Em um evento sem precedentes, restos fossilizados de antigos ancestrais humanos, Australopithecus sediba e Homo naledi, foram transportados para o espaço em um voo da Virgin Galactic em 8 de setembro.

Os fósseis foram transportados por Timothy Nash, um bilionário nascido na África do Sul, em um tubo em forma de charuto do Spaceport America, no Novo México.

Esses fósseis em particular foram selecionados por Lee Berger, explorador residente da National Geographic Society e diretor do Centro de Exploração da Jornada Humana Profunda da Universidade de Witwatersrand, na África do Sul.

Berger, que desempenhou um papel importante na descoberta de ambas as espécies, escolheu um fragmento da clavícula de A. sediba de 2 milhões de anos e um osso do polegar de H. naledi para essa jornada.

O filho de Berger, Matthew, descobriu inicialmente o A. sediba, enquanto o H. naledi foi descoberto em 2013 dentro da caverna Rising Star por um grupo de pesquisadores a que Berger se referiu como “Astronautas Subterrâneos”.

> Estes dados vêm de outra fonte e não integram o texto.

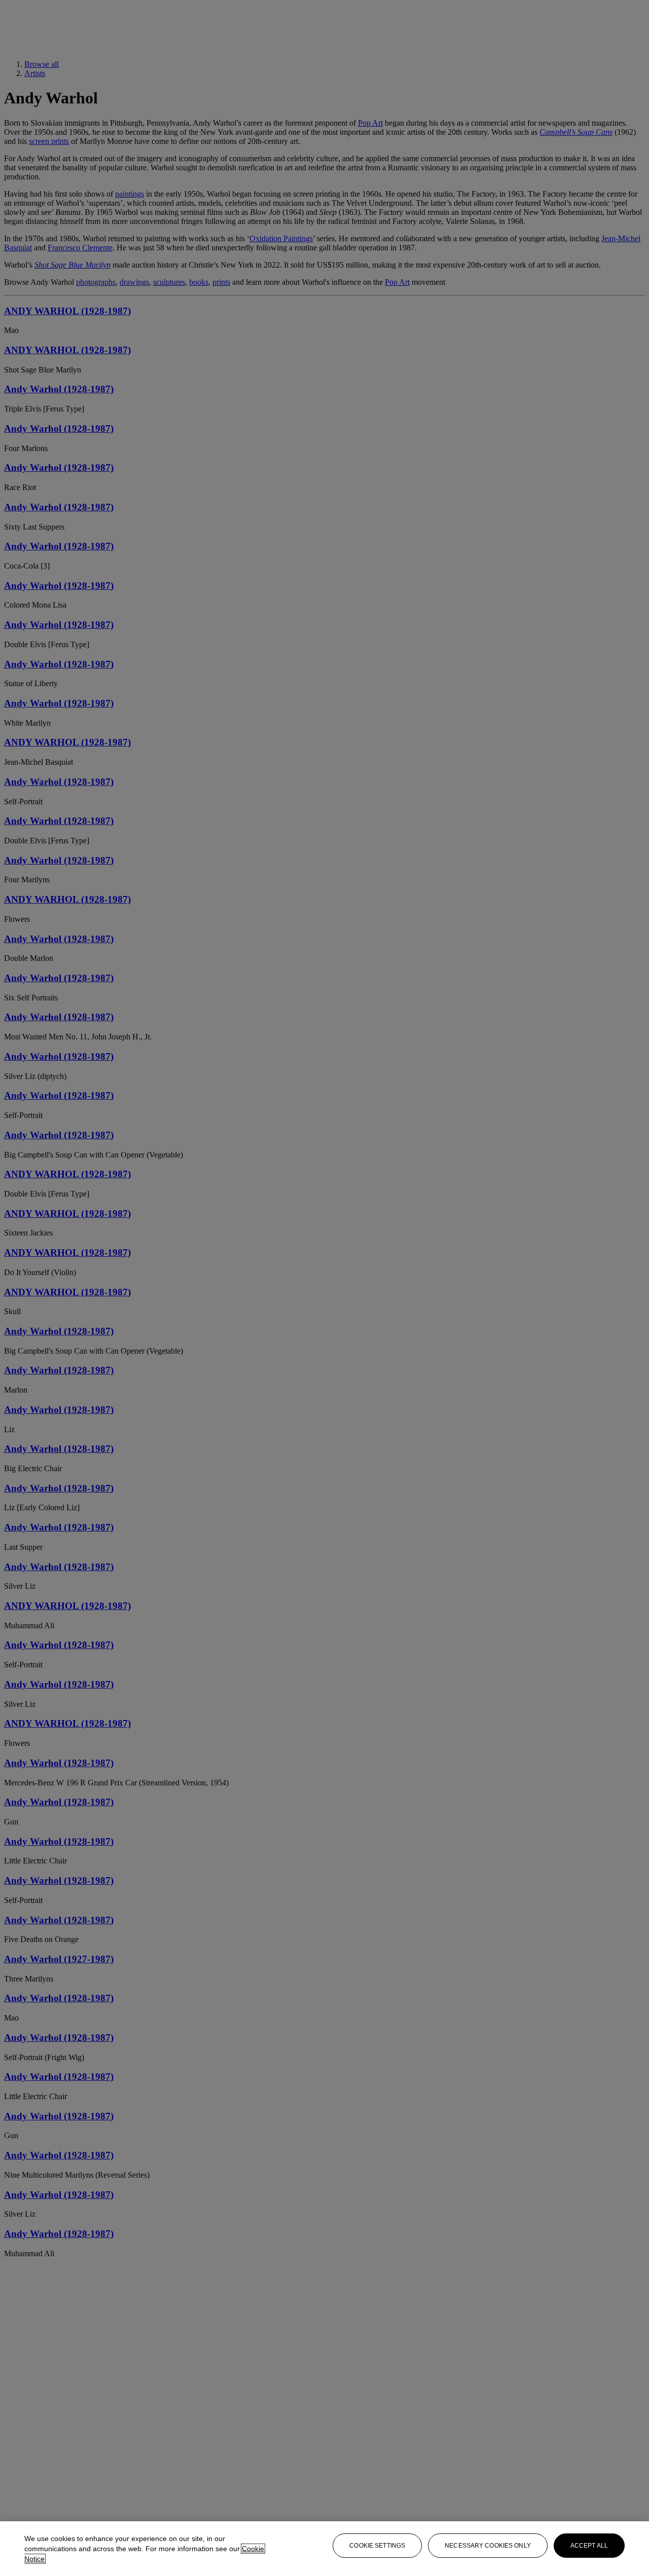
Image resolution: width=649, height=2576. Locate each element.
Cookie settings (377, 2545)
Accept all (589, 2545)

Preocupações científicas e éticas levantadas

No entanto, essa jornada histórica sofreu reações negativas da comunidade científica. Alessio Veneziano, antropólogo biológico e co-organizador da conferência AHEAD (Advances in Human Evolution, Adaptation and Diversity), destacou quatro preocupações principais: falta de justificativa científica para o voo; questões éticas relacionadas ao respeito pelos restos mortais dos ancestrais humanos; acesso exclusivo de Berger a esses fósseis; e representação errônea das práticas de paleoantropologia.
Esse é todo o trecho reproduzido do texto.